New Year reflections: What would you change if you could?

Rabbi Nadia Siritsky

With the New Year about to begin, it is a time for reflection: What did we do that left us feeling proud? What are we prepared to leave behind? What parts of us need forgiveness and healing? What new dreams, hopes and commitments are we prepared to make, so that this coming year will be filled with blessings?
It is a time to take inventory. Especially as we approach Yom Kippur, we contemplate the meaning of this season of repentance, atonement, prayer and tzedakah (charitable giving to ensure justice), culminating in a day of fasting.
The rabbis taught that one is commanded to fast (along with other rituals, such as wearing a white kittel, which is traditionally worn when one dies and is buried), to be reminded of the fragility of the body and to approach the sensation of feeling faint and near death.
From such an experience, worshippers are encouraged to move outside of the ego’s defense mechanisms and recognize the importance of those values one is tempted to cast aside during the rest of the year. As the Talmud teaches, live every day as if it were the last day – a technique that is often used in psychotherapy as well, to help with difficult decisions.

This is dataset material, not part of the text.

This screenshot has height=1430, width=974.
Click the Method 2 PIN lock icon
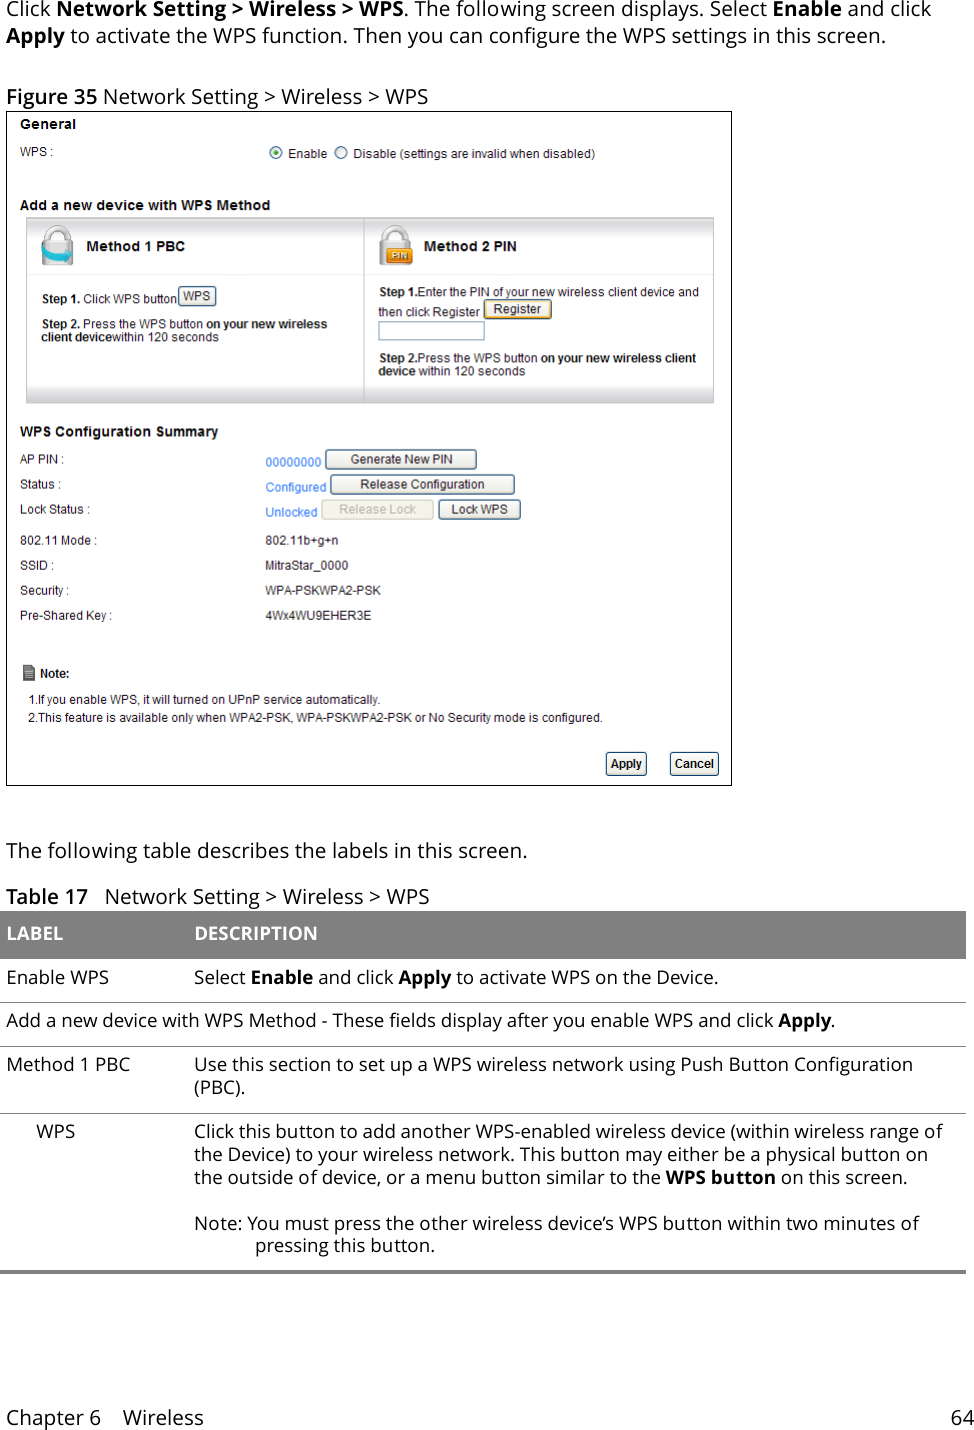396,247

For example, think about what you did yesterday. If you knew that yesterday was the last day of your life, what would you have wanted to do differently? How would you have spent your time? Would you have spent more of it with your loved ones? Would you have told them you love them? Would you have forgiven someone or asked for their forgiveness?

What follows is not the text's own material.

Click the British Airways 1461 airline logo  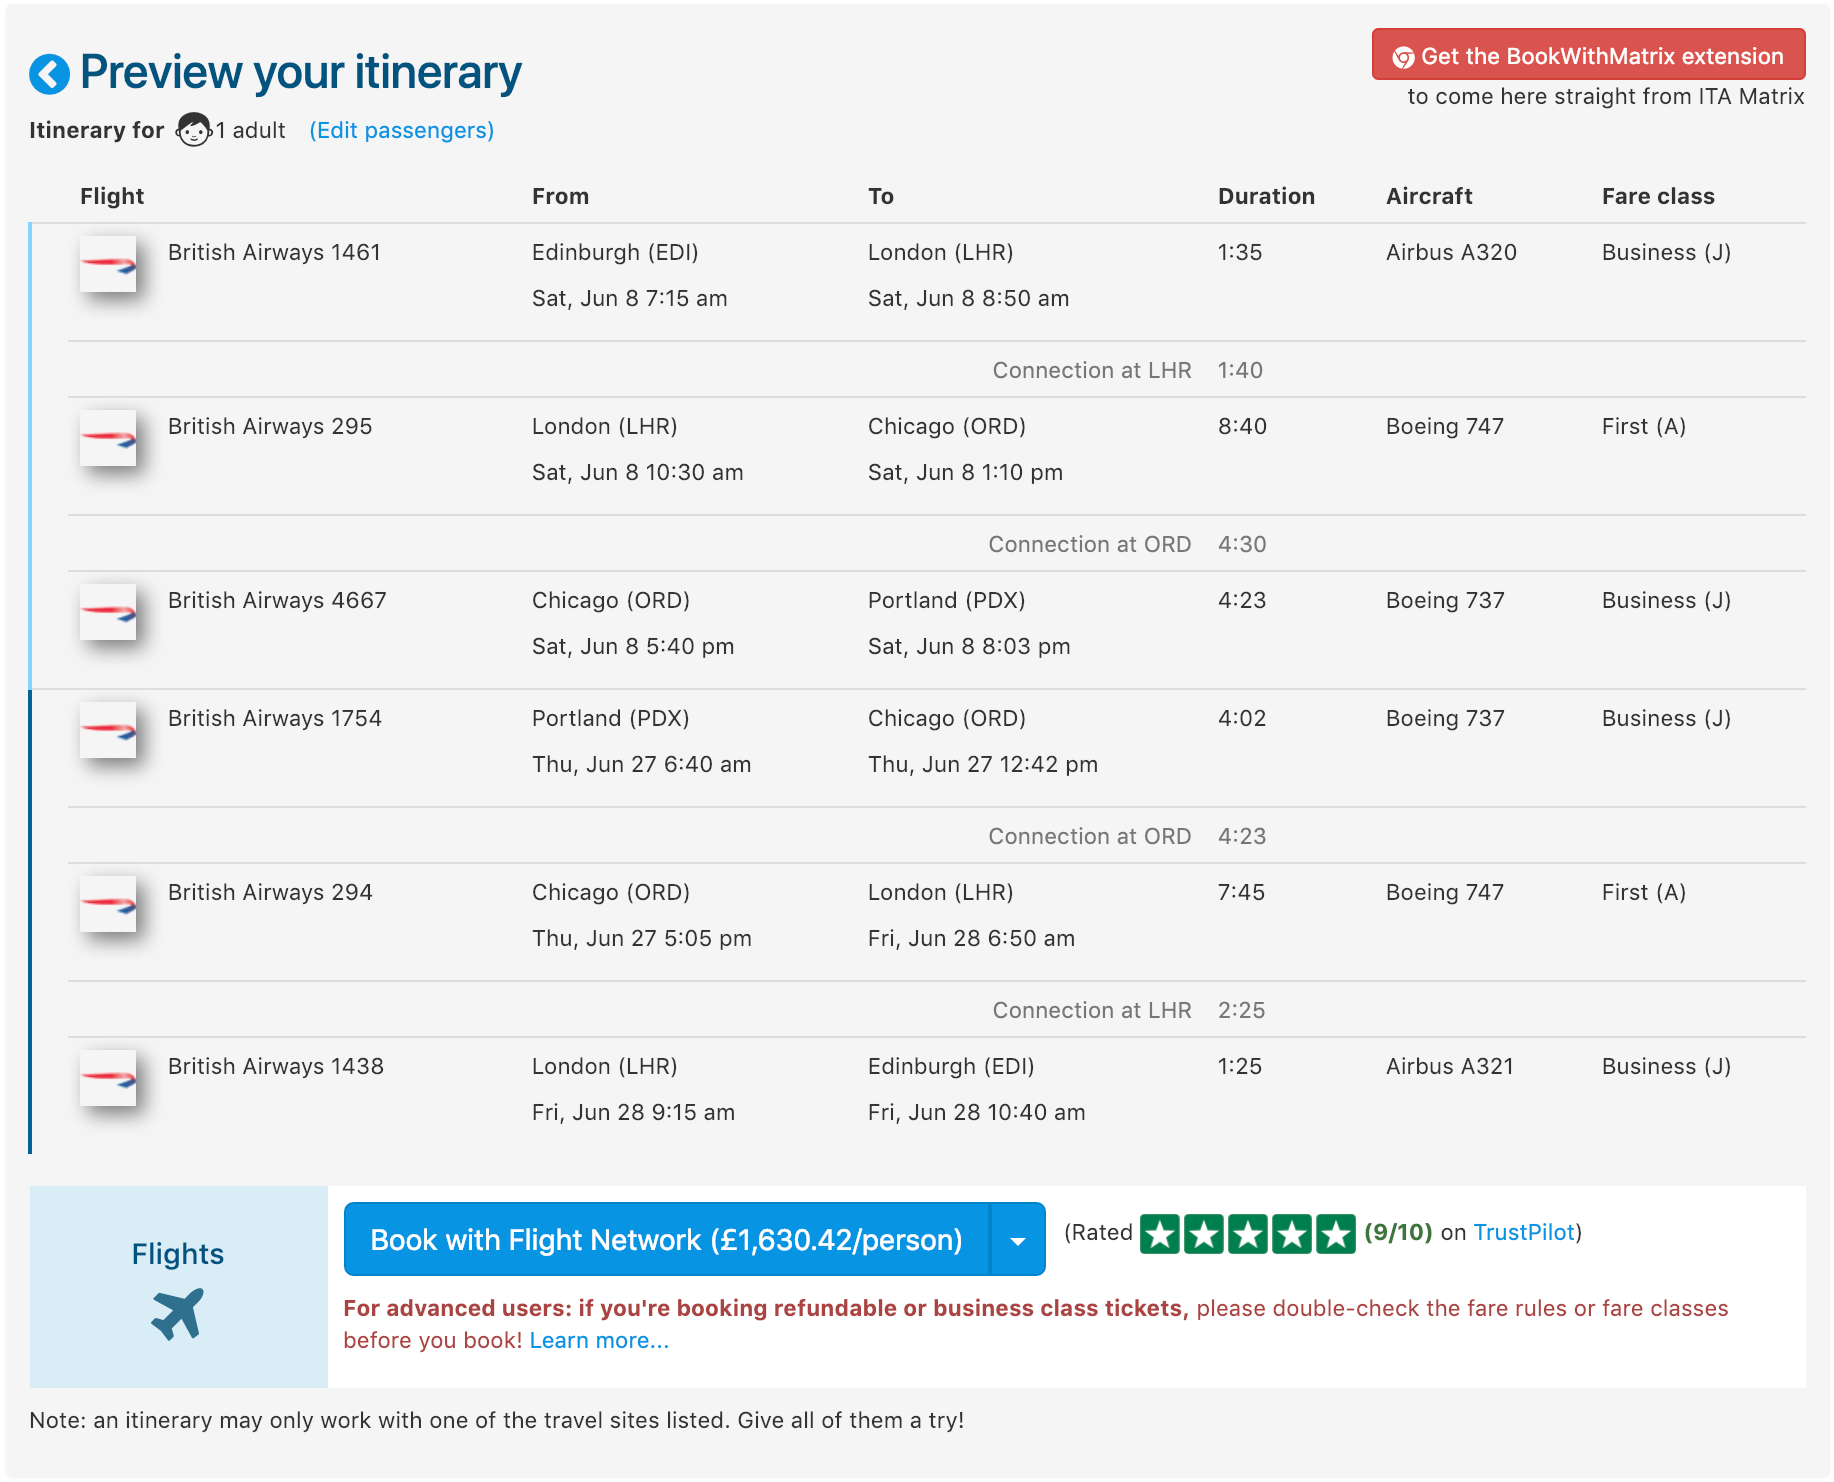[x=108, y=264]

If we lived every day as if it were our last, there would be little preparation to do as we approach the High Holy Days.
For most of us, though, we have allowed our humanity and egos to get the best of us. It can be difficult to think of approaching those whom we have hurt – intentionally or unintentionally – and asking for their forgiveness. The truth is, we may not want to know about the unintentional hurts, let alone make them right.
But this is what we are asked to do, to take a spiritual inventory and do the difficult, messy and sacred work of making amends.

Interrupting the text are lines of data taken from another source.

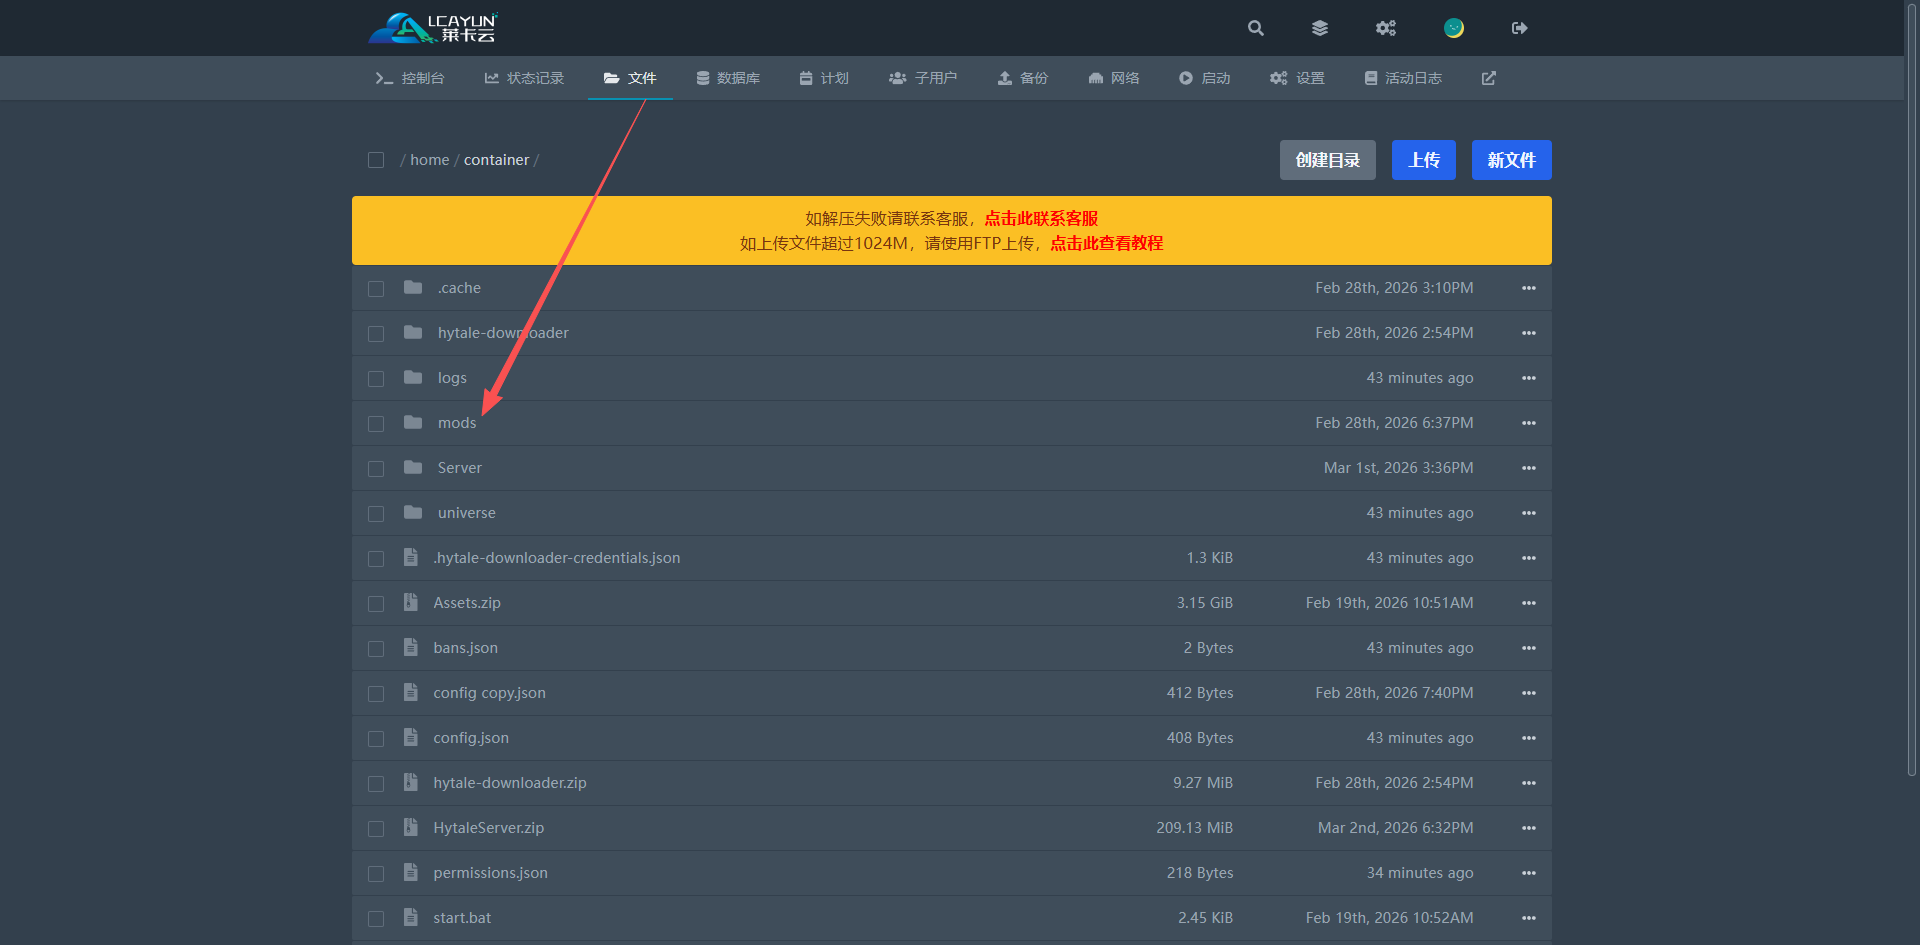Image resolution: width=1920 pixels, height=945 pixels.
Task: Open the three-dot menu for HytaleServer.zip
Action: [1528, 828]
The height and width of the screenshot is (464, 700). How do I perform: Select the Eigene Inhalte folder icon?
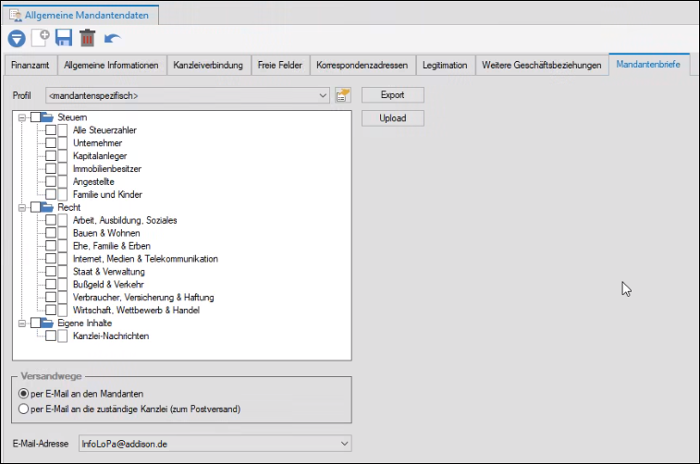[x=47, y=323]
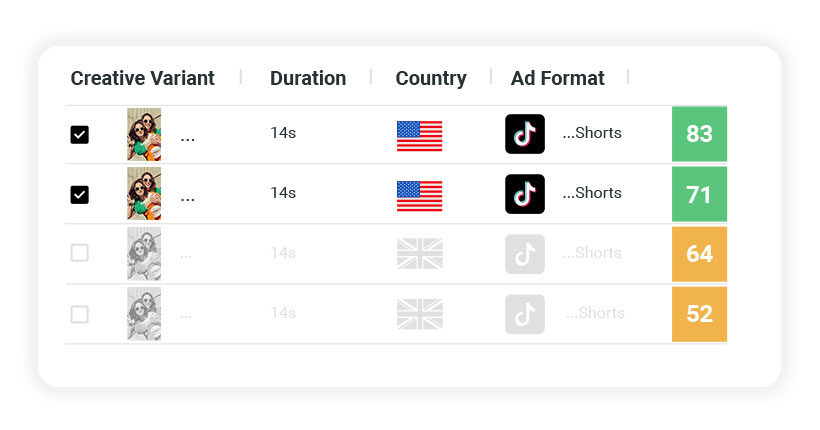Viewport: 820px width, 430px height.
Task: Click the US flag in the second row
Action: click(419, 195)
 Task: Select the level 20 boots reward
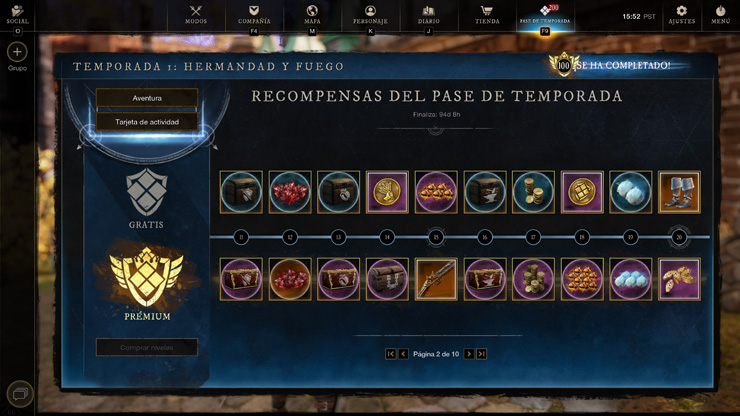679,192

Working in a hospital, I am frequently called to the bedside of one who is dying. I bear witness to the regrets that family members are afraid to voice and the unresolved feelings that are too painful to bring up, yet are too painful to let die. My role is to encourage them to have those difficult conversations; they will become the raw material of later healing.
In Judaism, there is a prayer that one is supposed to recite upon one’s deathbed: Vidui, which means, confession. The rabbis teach that we are not supposed to wait until our final moments to recite it. Recognizing that any of us could die at any moment, a modified version is included in our daily prayers, to be recited three times a day. A more expanded reflection is associated with the recital of the Shema before sleep, and a more comprehensive prayer is recited on Yom Kippur.
With all of these required prayers to be recited, how many of us can truly say the words authentically? There are many variants of this prayer for forgiveness. In anticipation of the High Holy Days, I share the following translation by Rabbi Zalman Schachter-Shalomi, along with my own prayers for a new year filled with healing and forgiveness for us all:

You, My Eternal Friend,
Witness that I forgive anyone
who hurt or upset me or offended me –
damaging my body, my property,
my reputation or people that I love;
whether by accident or willfully,
carelessly or purposely,
with words, deeds, thought, or attitudes;
in this lifetime or another incarnation –
I forgive every person,
May no one be punished because of me.
Help me, Eternal Friend,
to keep from offending You and others.
Help me to be thoughtful
and not commit outrage,
by doing what is evil in Your eyes.
Whatever sins I have committed,
blot out please, in Your abundant
kindness
and spare me suffering or harmful
illnesses.
Hear the words of my mouth and
may the meditations of my heart
find acceptance before You, Eternal
Friend
Who protects and frees me. Amen.

(Rabbi Nadia Siritsky is vice president of mission at KentuckyOne Health.)